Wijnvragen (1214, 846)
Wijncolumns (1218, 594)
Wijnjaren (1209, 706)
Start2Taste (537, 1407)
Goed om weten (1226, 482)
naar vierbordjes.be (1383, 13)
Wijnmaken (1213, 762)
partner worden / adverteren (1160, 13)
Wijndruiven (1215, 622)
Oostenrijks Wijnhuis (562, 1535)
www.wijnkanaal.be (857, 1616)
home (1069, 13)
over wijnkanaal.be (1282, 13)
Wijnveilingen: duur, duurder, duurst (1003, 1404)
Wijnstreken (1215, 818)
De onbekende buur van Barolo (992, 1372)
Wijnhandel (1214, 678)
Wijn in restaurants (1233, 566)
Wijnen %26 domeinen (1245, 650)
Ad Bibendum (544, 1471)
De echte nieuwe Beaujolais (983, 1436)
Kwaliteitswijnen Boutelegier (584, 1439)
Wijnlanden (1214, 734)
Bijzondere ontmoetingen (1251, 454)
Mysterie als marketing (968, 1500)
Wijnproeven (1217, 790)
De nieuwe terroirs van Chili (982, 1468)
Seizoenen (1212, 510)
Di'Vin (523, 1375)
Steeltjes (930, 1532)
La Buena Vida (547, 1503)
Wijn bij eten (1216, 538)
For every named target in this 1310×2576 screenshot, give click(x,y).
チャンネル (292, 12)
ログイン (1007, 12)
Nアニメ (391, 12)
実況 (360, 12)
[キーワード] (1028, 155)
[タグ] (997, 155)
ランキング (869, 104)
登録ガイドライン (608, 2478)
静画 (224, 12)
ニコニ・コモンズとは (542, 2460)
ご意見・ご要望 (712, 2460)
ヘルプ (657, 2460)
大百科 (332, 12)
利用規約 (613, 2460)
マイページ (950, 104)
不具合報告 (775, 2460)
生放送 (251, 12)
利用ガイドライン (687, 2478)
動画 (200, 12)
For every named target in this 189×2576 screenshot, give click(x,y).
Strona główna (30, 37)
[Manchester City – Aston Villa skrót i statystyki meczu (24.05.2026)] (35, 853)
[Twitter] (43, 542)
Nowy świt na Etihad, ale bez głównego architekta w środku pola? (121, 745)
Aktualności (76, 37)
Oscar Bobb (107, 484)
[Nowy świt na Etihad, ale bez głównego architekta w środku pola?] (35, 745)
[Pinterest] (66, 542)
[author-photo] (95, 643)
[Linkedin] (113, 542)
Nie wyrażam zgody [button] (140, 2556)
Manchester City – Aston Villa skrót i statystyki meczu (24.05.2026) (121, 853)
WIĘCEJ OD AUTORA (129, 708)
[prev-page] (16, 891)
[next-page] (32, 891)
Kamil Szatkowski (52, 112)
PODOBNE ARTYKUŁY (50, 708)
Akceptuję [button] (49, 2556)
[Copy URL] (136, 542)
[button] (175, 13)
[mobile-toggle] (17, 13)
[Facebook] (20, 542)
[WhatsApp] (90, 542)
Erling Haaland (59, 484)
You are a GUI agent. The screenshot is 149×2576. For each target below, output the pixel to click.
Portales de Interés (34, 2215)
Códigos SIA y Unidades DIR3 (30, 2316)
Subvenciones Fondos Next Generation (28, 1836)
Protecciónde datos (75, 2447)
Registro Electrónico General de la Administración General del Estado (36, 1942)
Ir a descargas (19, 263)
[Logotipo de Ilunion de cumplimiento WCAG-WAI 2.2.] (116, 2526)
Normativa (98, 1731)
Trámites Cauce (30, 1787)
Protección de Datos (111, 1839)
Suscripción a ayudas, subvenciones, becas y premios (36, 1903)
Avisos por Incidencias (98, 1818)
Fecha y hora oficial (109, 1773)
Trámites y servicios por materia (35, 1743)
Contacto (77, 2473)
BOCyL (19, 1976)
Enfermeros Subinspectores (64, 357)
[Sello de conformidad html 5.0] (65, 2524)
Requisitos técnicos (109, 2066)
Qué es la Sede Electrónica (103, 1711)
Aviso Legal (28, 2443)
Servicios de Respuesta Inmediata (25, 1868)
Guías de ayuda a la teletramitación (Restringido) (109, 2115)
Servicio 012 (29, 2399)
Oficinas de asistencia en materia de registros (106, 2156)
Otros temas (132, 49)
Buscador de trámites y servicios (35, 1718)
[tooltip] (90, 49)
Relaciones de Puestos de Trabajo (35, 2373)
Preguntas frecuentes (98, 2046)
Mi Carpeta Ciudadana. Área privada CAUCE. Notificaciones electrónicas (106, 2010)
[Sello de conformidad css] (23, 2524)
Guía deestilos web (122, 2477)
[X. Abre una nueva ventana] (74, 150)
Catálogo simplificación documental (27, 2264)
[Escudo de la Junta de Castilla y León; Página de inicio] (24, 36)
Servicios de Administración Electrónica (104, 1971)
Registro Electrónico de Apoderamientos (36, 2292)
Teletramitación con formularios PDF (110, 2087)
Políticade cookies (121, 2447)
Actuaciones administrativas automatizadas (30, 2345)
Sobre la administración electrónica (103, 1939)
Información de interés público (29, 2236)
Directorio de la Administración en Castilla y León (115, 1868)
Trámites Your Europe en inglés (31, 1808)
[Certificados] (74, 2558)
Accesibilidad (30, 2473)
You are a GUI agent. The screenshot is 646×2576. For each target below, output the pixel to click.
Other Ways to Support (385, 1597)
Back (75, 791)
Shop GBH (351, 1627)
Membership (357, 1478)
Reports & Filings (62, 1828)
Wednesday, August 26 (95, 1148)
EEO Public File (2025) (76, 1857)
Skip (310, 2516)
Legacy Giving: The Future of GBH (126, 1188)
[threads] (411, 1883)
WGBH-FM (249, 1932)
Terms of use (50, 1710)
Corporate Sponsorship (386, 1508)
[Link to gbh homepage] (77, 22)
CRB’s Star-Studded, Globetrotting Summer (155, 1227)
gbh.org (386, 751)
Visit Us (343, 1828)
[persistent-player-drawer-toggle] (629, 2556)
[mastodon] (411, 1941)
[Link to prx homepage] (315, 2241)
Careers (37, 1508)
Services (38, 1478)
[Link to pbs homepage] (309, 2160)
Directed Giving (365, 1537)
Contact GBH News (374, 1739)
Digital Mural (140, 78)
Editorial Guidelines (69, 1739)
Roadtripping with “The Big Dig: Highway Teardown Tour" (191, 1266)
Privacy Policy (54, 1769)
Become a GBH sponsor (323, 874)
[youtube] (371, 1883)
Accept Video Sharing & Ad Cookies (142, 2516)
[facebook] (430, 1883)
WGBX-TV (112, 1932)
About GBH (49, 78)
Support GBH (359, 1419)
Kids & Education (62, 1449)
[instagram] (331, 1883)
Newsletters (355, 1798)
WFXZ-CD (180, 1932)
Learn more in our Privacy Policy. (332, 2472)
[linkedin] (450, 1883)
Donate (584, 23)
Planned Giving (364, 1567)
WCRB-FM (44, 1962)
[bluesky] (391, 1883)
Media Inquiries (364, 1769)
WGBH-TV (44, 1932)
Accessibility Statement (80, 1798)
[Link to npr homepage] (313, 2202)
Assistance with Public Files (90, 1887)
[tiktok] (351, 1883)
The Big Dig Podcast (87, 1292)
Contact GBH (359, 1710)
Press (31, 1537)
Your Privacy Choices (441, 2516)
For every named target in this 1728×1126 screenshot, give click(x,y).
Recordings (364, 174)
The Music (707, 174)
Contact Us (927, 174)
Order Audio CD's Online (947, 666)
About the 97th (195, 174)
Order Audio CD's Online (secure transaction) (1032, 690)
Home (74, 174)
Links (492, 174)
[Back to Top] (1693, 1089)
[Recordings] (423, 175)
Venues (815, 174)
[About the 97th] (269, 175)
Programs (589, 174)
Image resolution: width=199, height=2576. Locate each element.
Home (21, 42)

+++++

WORK REQUEST
Please print the lines from the start of the records up to and including the line with "Wijnproeven (1217, 790)", copying each one exactly and leaving out the rest.

RESPONSE
Wijnvragen (1214, 846)
Wijncolumns (1218, 594)
Wijnjaren (1209, 706)
Start2Taste (537, 1407)
Goed om weten (1226, 482)
naar vierbordjes.be (1383, 13)
Wijnmaken (1213, 762)
partner worden / adverteren (1160, 13)
Wijndruiven (1215, 622)
Oostenrijks Wijnhuis (562, 1535)
www.wijnkanaal.be (857, 1616)
home (1069, 13)
over wijnkanaal.be (1282, 13)
Wijnveilingen: duur, duurder, duurst (1003, 1404)
Wijnstreken (1215, 818)
De onbekende buur van Barolo (992, 1372)
Wijnhandel (1214, 678)
Wijn in restaurants (1233, 566)
Wijnen %26 domeinen (1245, 650)
Ad Bibendum (544, 1471)
De echte nieuwe Beaujolais (983, 1436)
Kwaliteitswijnen Boutelegier (584, 1439)
Wijnlanden (1214, 734)
Bijzondere ontmoetingen (1251, 454)
Mysterie als marketing (968, 1500)
Wijnproeven (1217, 790)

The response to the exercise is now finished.